- [DATA FOR THIS EXERCISE]

◆ ◆ ◆ ◆

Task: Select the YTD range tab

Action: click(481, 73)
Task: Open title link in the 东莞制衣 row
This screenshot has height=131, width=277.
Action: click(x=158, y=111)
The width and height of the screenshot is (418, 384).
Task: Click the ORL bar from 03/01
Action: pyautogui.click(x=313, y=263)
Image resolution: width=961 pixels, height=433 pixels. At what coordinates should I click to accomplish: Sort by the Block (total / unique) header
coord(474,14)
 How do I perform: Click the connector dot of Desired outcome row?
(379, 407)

◆ ◆ ◆ ◆

- [WORK REQUIRED]
Copy the whole listing, word for word.

- [EXPECTED ANSWER]
Task: Select the YTD range tab

Action: click(481, 73)
Task: Open title link in the 东莞制衣 row
This screenshot has height=131, width=277.
Action: click(x=158, y=111)
The width and height of the screenshot is (418, 384).
Task: Click the ORL bar from 03/01
Action: pyautogui.click(x=313, y=263)
Image resolution: width=961 pixels, height=433 pixels. At what coordinates should I click to accomplish: Sort by the Block (total / unique) header
coord(474,14)
 How do I perform: Click the connector dot of Desired outcome row?
(379, 407)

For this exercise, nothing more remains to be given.